» **Records for this task**:
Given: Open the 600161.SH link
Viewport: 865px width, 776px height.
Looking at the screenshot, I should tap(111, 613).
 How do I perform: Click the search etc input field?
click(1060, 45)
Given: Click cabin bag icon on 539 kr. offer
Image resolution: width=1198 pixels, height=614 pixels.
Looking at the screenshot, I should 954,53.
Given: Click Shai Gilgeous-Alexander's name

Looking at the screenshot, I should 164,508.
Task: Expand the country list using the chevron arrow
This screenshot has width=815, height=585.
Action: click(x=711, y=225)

...

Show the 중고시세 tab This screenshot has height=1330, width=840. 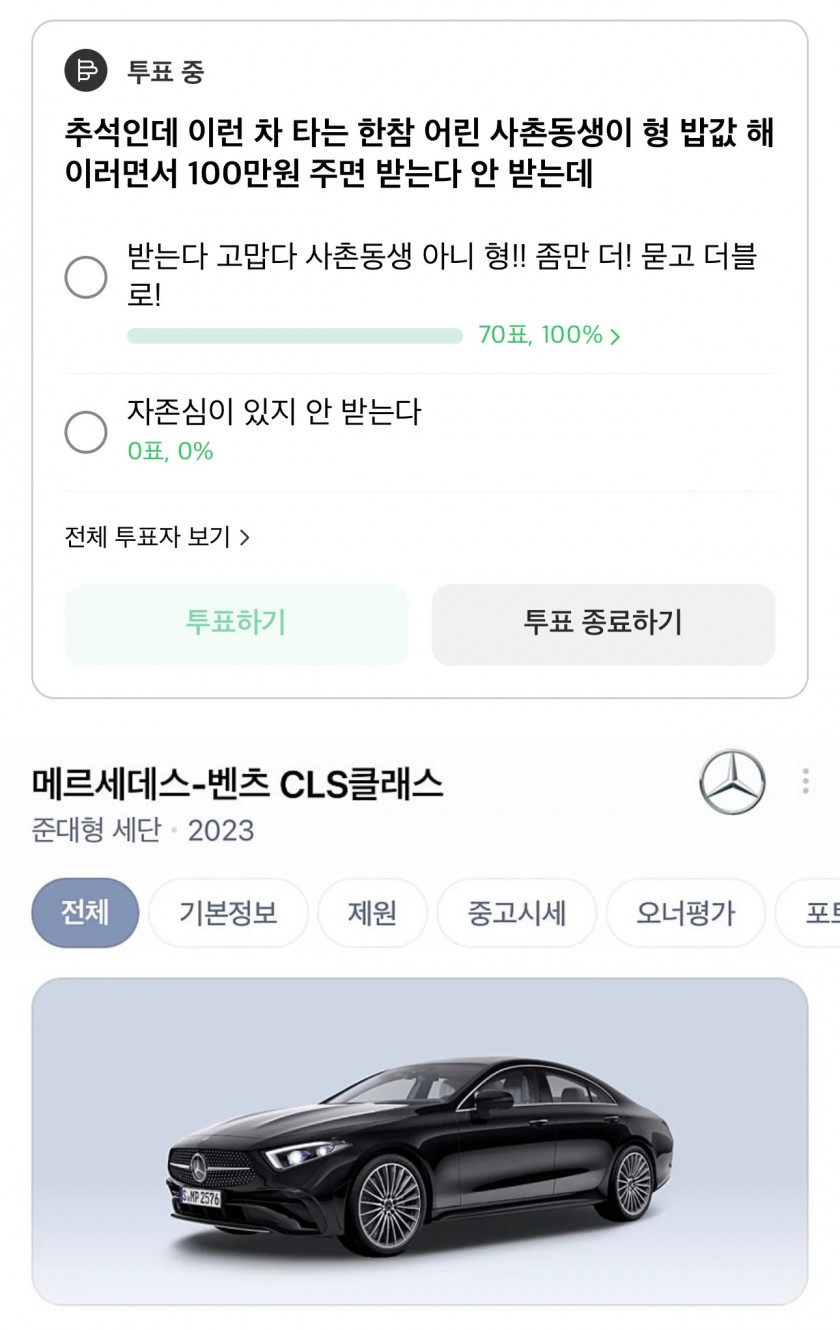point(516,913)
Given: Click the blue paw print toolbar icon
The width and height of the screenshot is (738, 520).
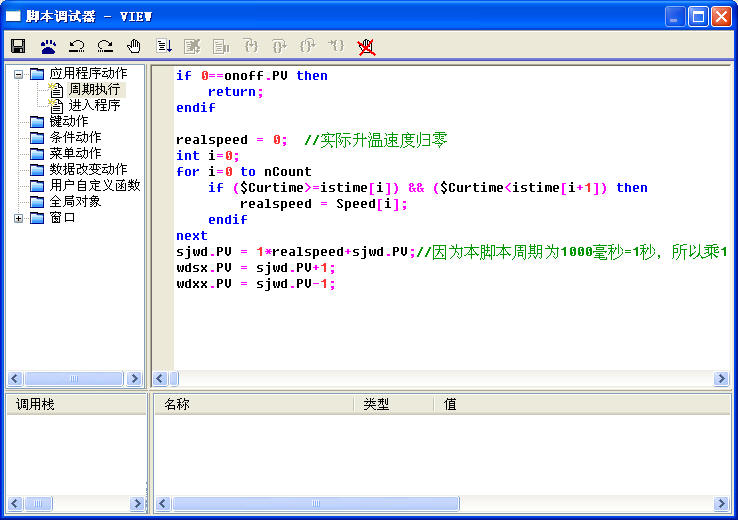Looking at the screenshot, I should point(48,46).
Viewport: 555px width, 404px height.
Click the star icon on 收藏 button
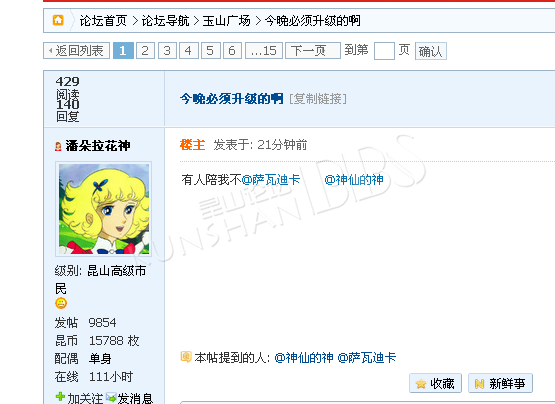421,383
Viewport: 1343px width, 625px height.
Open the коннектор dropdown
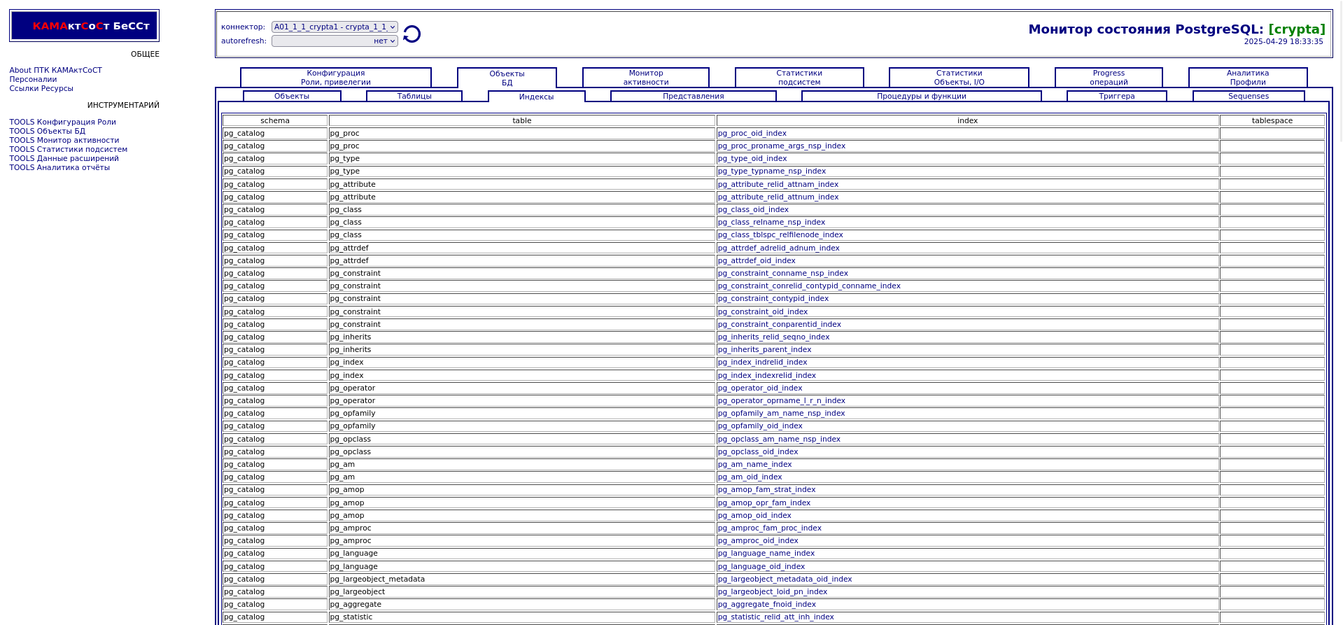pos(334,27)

* * *

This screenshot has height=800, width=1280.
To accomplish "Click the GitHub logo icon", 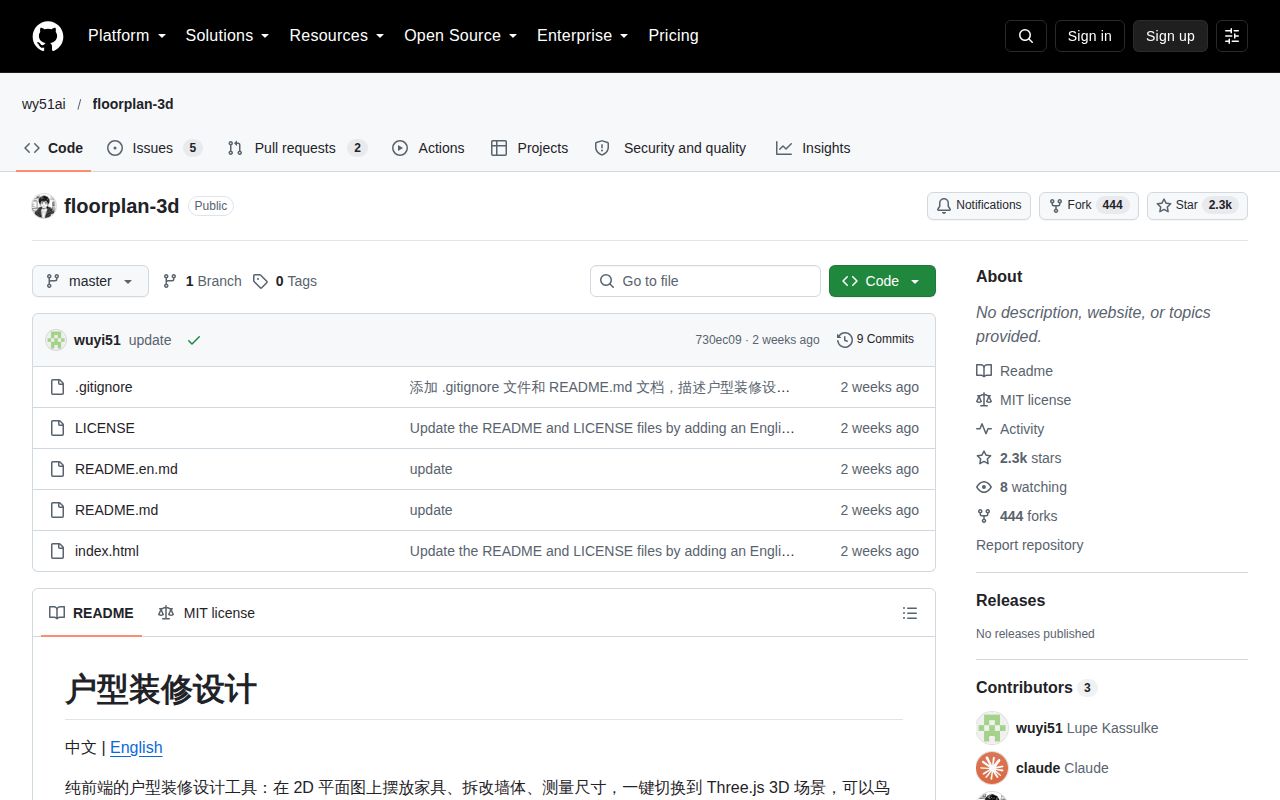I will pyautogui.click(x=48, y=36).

» **Your assignment**:
Using the material above, transcribe exactly the lines from the line with "Given: Open the 600161.SH link" to the line with "Given: Click cabin bag icon on 539 kr. offer"; both count, and nothing else goes in.

» **Response to the task**:
Given: Open the 600161.SH link
Viewport: 865px width, 776px height.
Looking at the screenshot, I should tap(111, 613).
 How do I perform: Click the search etc input field?
click(1060, 45)
Given: Click cabin bag icon on 539 kr. offer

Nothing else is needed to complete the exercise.